■ **WORK TO BE COMPLETED**: Retype every entry below without pictures.

═══ AVAILABLE DATA ═══

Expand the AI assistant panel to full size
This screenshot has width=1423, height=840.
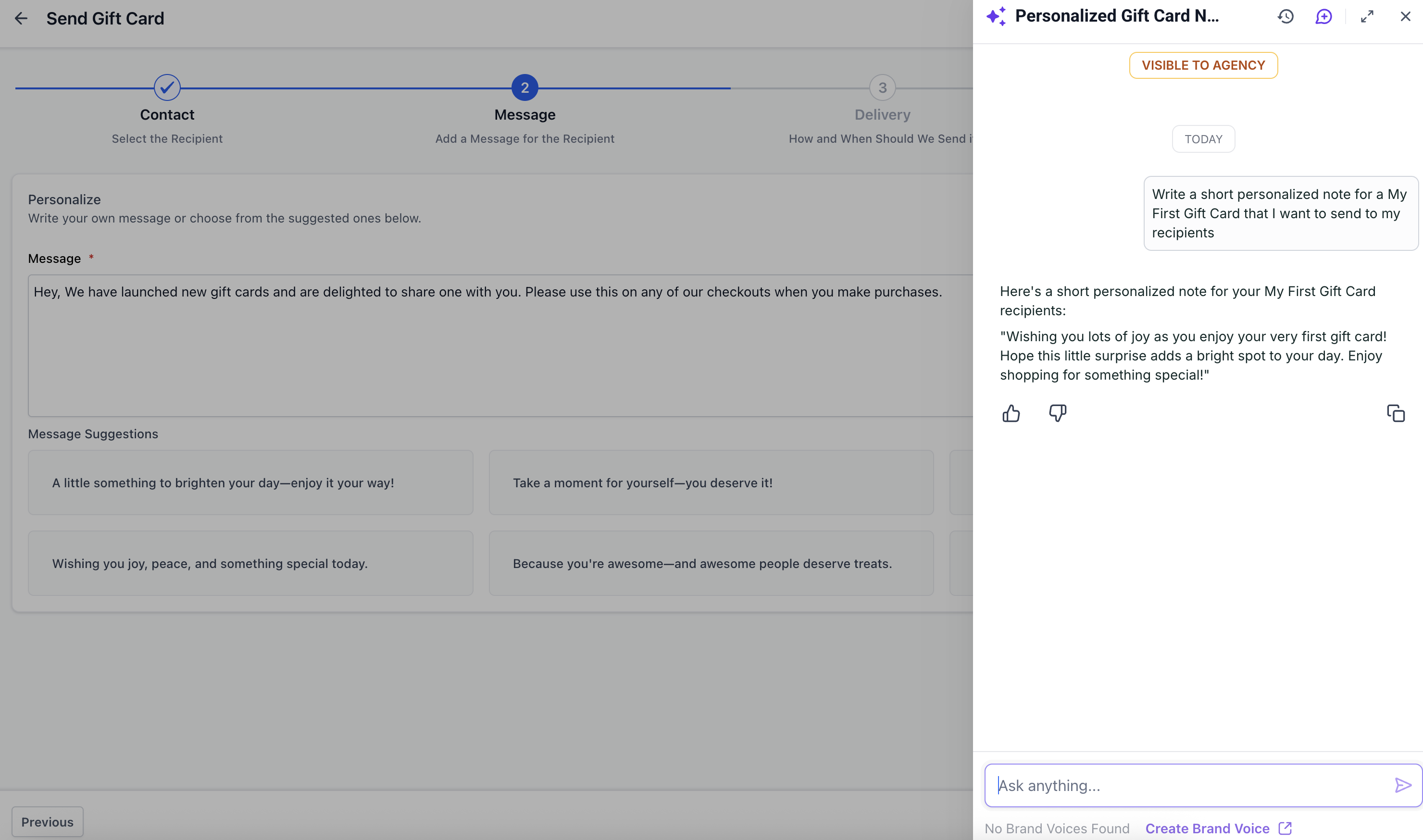(x=1367, y=16)
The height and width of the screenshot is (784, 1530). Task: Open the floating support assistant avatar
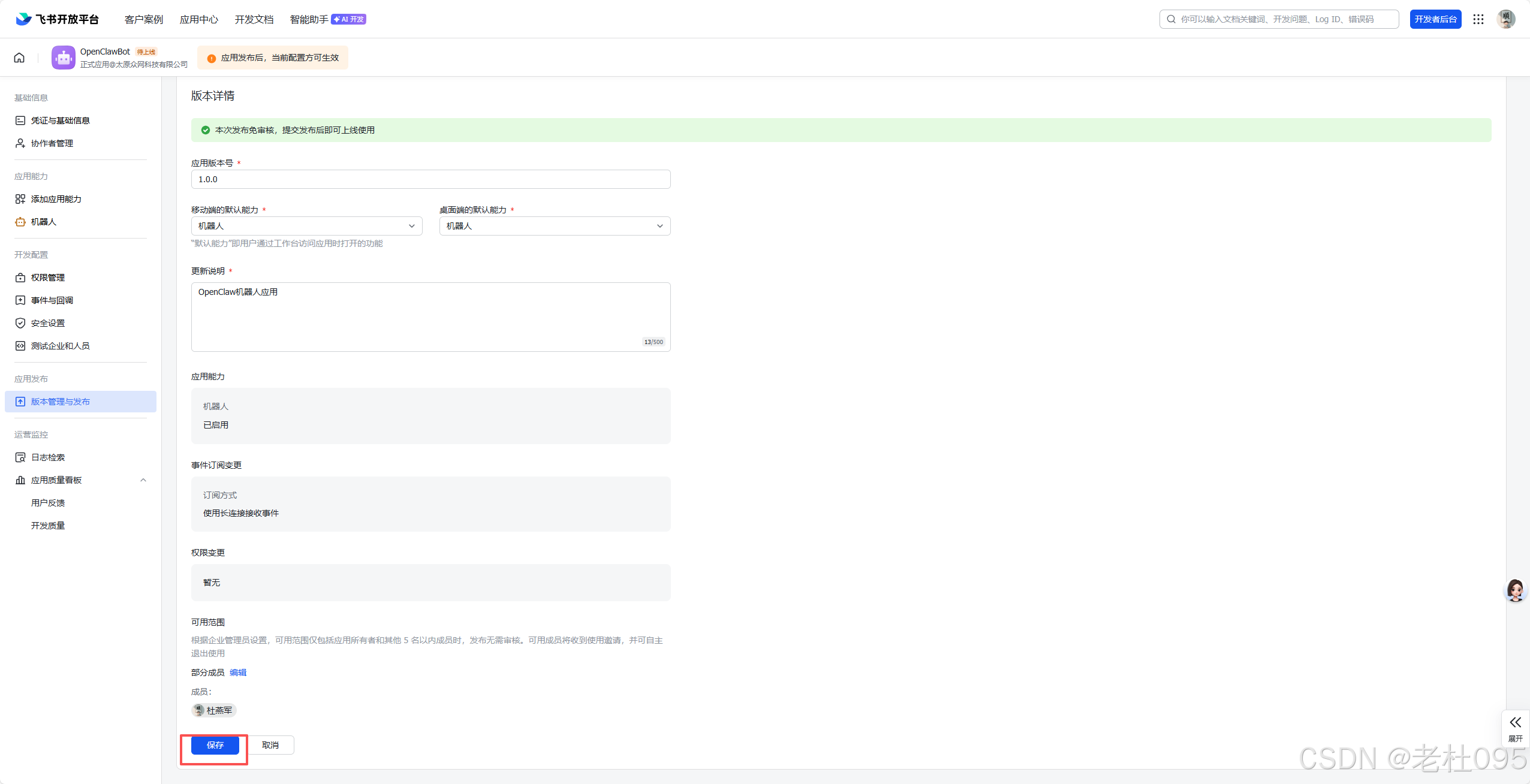point(1515,590)
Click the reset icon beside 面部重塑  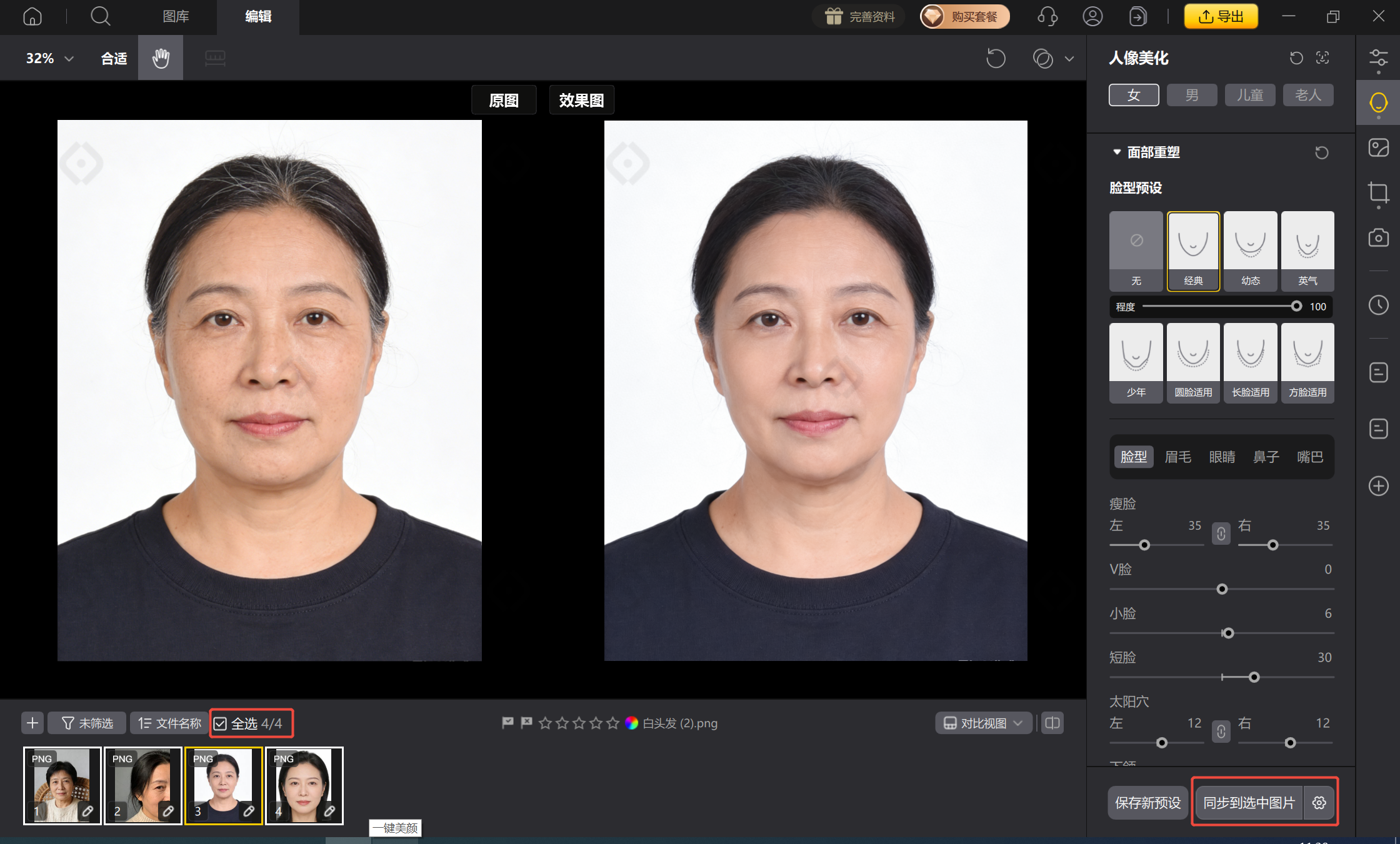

═══

■ **OUTPUT OF THE TASK**:
Expand the AI assistant panel to full size
This screenshot has width=1423, height=840.
(x=1367, y=16)
The height and width of the screenshot is (784, 1530). Task: Open the floating support assistant avatar
point(1515,590)
Click the reset icon beside 面部重塑  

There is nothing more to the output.